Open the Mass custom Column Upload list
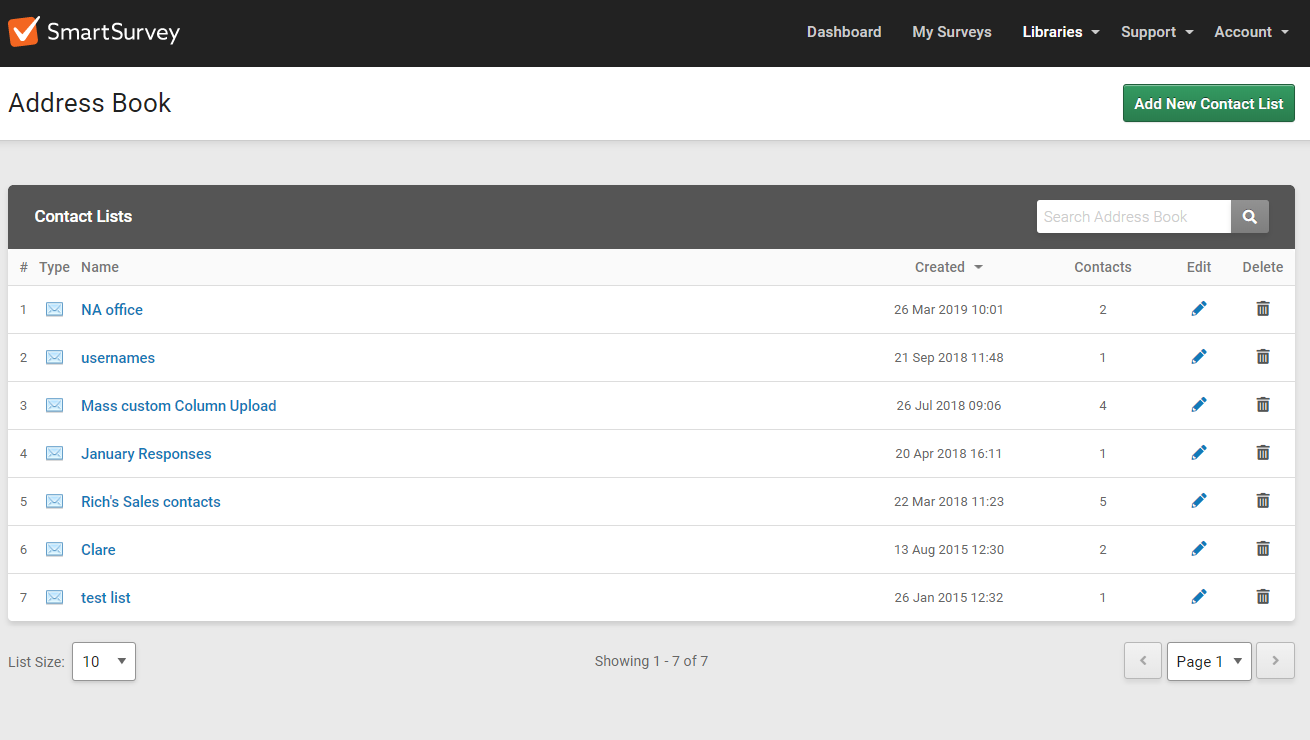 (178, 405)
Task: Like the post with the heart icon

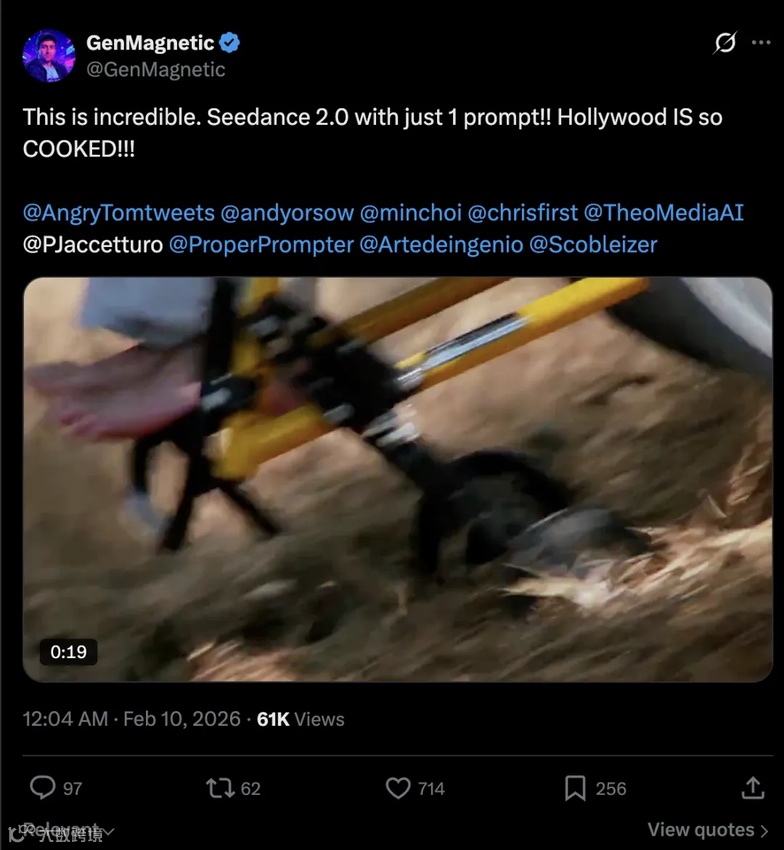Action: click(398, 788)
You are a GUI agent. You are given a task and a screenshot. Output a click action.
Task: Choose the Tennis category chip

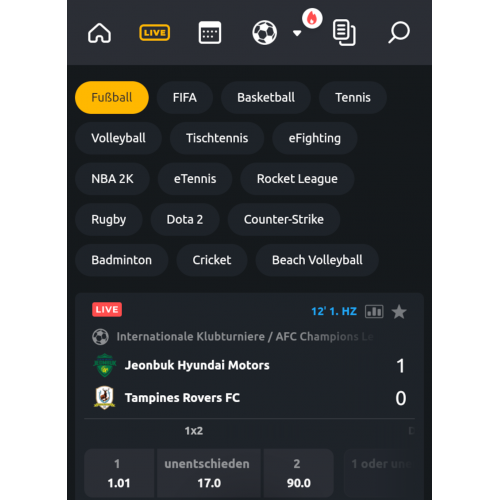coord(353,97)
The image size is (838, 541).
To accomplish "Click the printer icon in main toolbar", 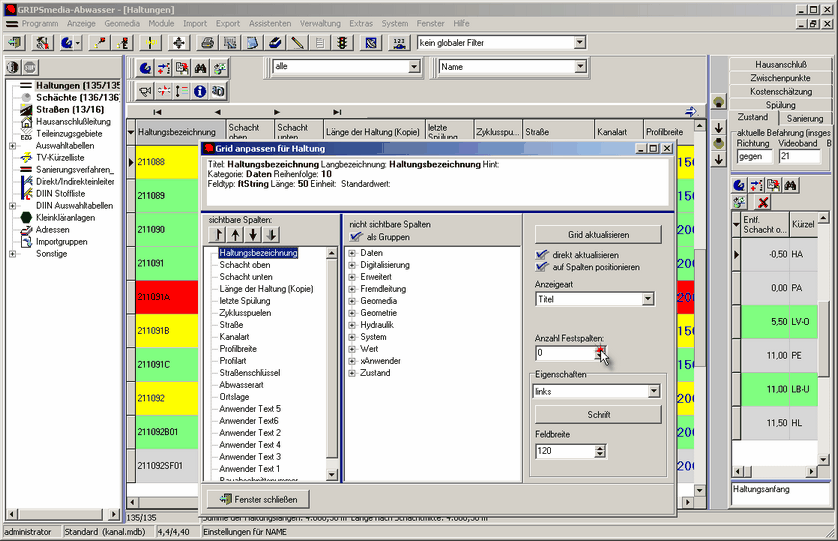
..............................
- [About this task]: Write every line above again exactly, but leave the pictures out.

- [Finished exercise]:
Open the Mass custom Column Upload list
 (178, 405)
Task: Like the post with the heart icon

Action: click(398, 788)
You are a GUI agent. You are given a task and a screenshot. Output a click action.
Task: Choose the Tennis category chip

coord(353,97)
The image size is (838, 541).
To accomplish "Click the printer icon in main toolbar", 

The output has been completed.